Director's Forum: A Blog from USPTO's Leadership
Ensuring Quality Inter Partes and Post Grant Reviews
Blog by Under Secretary of Commerce for Intellectual Property and Director of the USPTO David Kappos
In pursuing our mission to ensure the highest possible level of patent quality, the USPTO has for decades employed the BRI standard—broadest reasonable claim interpretation—to construe claims before the Office. Using this standard, we give patent claims in front of the USPTO their broadest reasonable interpretation. This approach has for decades been uncontroversial, because it represents good policy and strikes a fair balance. It ensures that the public can clearly understand the outer limits applicants and patentees will attribute to their claims. And since applicants and patentees have the opportunity to amend their claims when working with the USPTO, they are able to resolve ambiguities and overbreadth through this interpretive approach, producing clear and defensible patents at the lowest cost point in the system.
Recently it has been suggested that the Office use the district court’s higher standard, construing claims more narrowly so as to preserve their validity in implementing the new America Invents Act (AIA) inter partes and post grant review proceedings. Unfortunately, this change would not be workable or appropriate. Employing a district court approach to claim construction in the new proceedings would impair the efficient operation of the Office and result in facially inconsistent results, as well as constitute bad policy for our country’s IP system.
As alluded to above, patent claims serve an important public notice function. An essential purpose of the broadest reasonable claim interpretation standard in the amendment process is to encourage an inventor to fashion clear, unambiguous claims. Patent owners in inter partes and post grant reviews will be afforded opportunities to amend their claims commensurate with their contribution to the art. Only through the use of the broadest reasonable claim interpretation standard can the Office ensure that uncertainties of claim scope are removed by the inventor. In contrast, patents before a district court are presumed valid with a heightened “clear and convincing” standard of proof to demonstrate invalidity. Consistent with this heightened presumption of validity—and as there is no opportunity to amend and resolve ambiguities—district courts construe claims to uphold validity. The Office however, is not so limited in its approach to claim interpretation, given its authority to amend patent claims.
Some have expressed a concern that applying the broadest reasonable interpretation standard to inter partes and post grant reviews could lead to double standards between ongoing patent litigation and the Office’s reviews. The AIA however, addresses this concern. Specifically, the AIA imposes limitations on a petitioner’s ability to file a review when there is ongoing district court litigation, while providing time limits for the Office to complete its reviews. By placing limits on the filing and completion of the reviews, and encouraging coordination between the Office and district courts, the AIA provides improved mechanisms to avoid conflicts.

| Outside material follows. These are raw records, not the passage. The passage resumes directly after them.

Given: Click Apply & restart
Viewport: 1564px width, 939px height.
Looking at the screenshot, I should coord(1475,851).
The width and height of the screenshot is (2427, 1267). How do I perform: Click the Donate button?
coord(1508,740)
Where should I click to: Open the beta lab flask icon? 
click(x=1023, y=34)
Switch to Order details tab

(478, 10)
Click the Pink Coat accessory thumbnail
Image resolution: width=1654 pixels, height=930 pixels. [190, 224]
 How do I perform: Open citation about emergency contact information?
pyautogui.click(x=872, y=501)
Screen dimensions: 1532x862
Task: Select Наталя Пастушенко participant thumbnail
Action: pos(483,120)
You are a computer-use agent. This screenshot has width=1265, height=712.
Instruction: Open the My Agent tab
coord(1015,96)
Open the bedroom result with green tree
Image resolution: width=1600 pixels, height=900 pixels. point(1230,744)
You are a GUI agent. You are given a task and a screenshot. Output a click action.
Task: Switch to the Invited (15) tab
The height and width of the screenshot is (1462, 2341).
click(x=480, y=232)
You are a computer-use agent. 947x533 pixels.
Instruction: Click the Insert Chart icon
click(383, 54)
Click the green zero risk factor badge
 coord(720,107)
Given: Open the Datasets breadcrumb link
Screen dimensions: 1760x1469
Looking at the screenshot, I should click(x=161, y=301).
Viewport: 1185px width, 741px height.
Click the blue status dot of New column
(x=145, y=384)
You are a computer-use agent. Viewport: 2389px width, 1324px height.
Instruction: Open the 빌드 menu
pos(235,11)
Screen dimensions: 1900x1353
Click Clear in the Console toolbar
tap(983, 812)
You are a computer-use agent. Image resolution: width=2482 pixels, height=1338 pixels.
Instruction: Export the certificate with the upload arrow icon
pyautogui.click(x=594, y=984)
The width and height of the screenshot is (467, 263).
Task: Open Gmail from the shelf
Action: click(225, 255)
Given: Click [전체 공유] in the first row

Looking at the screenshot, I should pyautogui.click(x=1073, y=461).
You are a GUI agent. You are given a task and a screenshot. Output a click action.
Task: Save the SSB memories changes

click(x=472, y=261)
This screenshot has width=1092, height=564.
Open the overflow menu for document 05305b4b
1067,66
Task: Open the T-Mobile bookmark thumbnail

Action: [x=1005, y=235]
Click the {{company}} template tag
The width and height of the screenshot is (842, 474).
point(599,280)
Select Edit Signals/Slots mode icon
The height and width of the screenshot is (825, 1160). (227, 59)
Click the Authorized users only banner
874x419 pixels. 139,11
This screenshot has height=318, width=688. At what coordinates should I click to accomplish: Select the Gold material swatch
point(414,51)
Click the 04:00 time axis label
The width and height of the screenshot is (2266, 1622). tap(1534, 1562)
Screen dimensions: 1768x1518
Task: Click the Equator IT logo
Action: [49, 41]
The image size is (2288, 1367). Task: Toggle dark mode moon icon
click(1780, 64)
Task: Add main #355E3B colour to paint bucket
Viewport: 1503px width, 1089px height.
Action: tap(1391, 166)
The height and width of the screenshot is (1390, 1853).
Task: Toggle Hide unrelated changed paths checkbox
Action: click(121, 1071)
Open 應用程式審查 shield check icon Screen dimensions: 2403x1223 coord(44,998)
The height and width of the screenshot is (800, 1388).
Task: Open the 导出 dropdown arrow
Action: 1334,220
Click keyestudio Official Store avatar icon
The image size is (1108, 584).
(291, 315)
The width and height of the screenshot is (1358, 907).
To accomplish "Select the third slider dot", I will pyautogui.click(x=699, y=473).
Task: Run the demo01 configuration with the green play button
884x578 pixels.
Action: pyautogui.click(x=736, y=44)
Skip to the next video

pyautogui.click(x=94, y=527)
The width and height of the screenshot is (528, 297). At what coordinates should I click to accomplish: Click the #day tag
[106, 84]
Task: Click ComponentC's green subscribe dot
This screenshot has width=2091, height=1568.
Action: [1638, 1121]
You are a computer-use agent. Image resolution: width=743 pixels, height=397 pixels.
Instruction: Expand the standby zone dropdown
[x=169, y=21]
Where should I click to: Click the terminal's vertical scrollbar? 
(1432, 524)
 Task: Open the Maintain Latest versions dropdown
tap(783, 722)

On the other hand, inconsistent results would become a major issue if the Office adopted a standard of claim construction other than the broadest reasonable interpretation for post-grant reviews. Specifically, the AIA contemplates that there will be multiple proceedings in the Office, and thus requires the Office to establish rules concerning the relationships between the various proceedings. For example, there may be an inter partes review of a patent that is also subject to an ex parte reexamination, where the patent is part of a family of co-pending applications all employing the same claim terminology. Major difficulties would arise where the Office is handling multiple proceedings with different claim construction standards applicable. In this world, the same amendment made in an inter partes review and a pending application could result in an allowance in one case and a rejection in the other. Or, the introduction of narrower language in a pending application and broader language in an inter partes review could result in an allowance of the broader language and a rejection of the narrower language. Clearly, these examples and many others would produce bizarre results, unhelpful to patentees, applicants, the public, and the system.
To avoid the potential of having distinct alternative claim constructions for a claim term arising in the various proceedings before the Office and the inconsistent results flowing therefrom, the Office has chosen to continue to employ a single standard, the broadest reasonable interpretation standard, for proceedings before the Office. Continued use of the broadest reasonable claim interpretation will ensure the Office serves the patent community and makes full use of its resources in processing patent claims efficiently, effectively and consistently.